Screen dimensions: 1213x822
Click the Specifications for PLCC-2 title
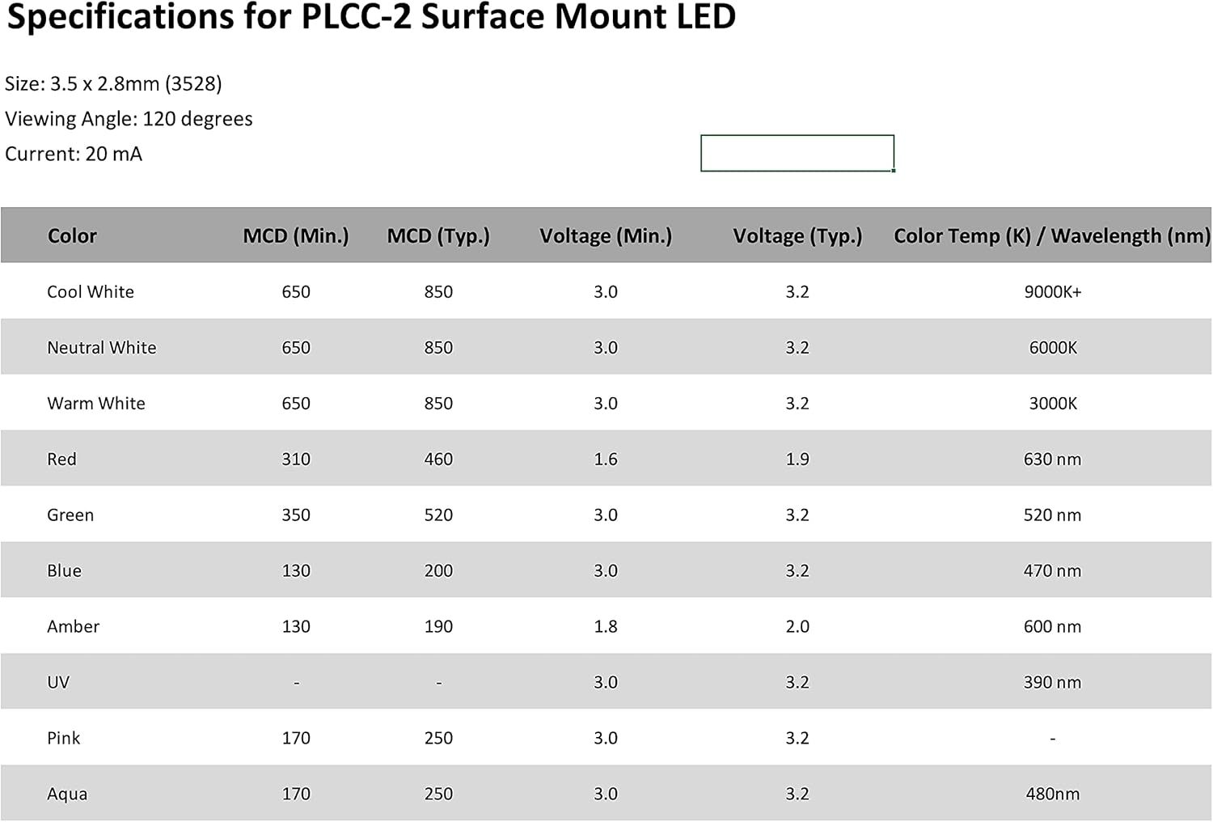click(371, 17)
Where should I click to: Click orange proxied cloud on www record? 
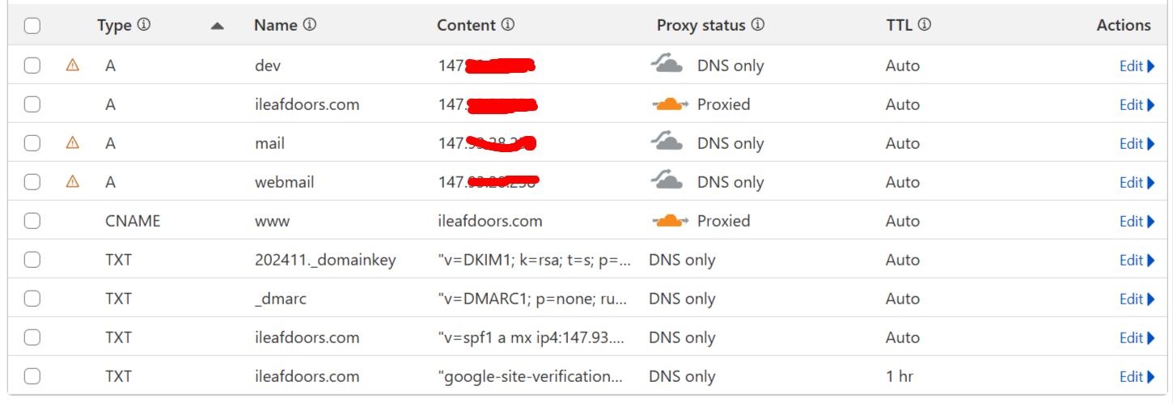(x=669, y=220)
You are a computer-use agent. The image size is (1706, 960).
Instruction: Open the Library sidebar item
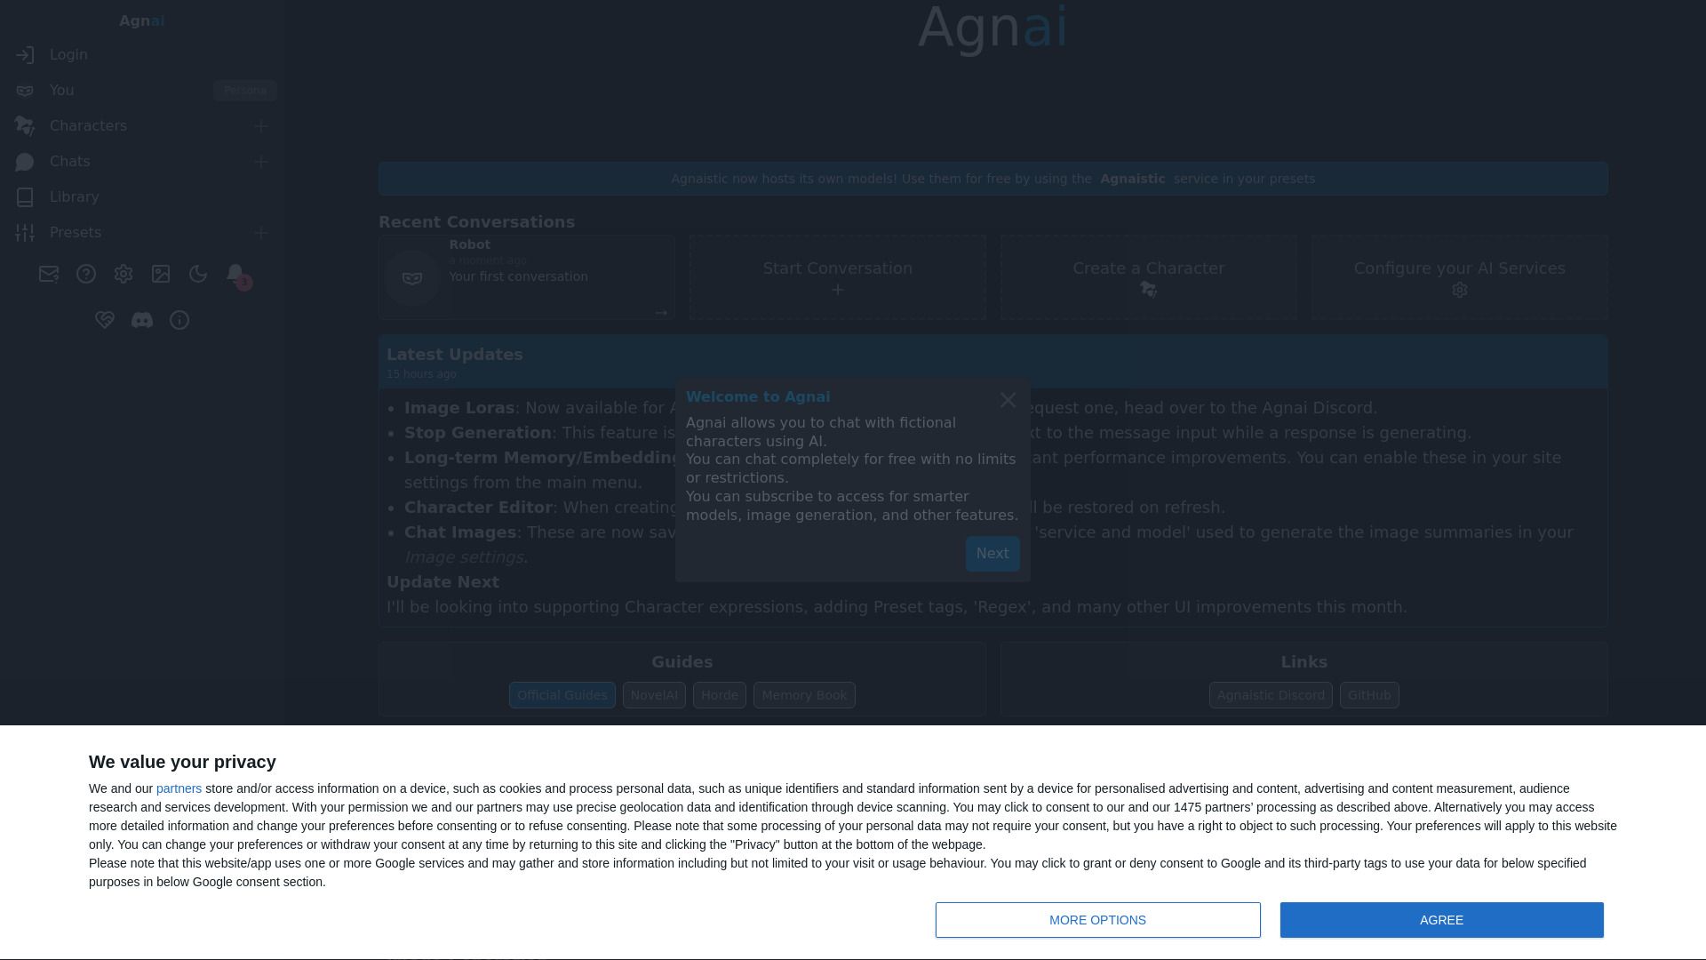pos(74,196)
--------
Rewrite all of the rows above, switching "sidebar" to "side panel" and changing nothing else. Leave the pictures out of the answer.

- [ANSWER FOR THE TASK]
Screen dimensions: 1213x822
Click the Specifications for PLCC-2 title
click(371, 17)
Where should I click to: Click orange proxied cloud on www record? 
(x=669, y=220)
You are a computer-use agent. The image size is (1706, 960).
Instruction: Open the Library side panel item
pos(74,196)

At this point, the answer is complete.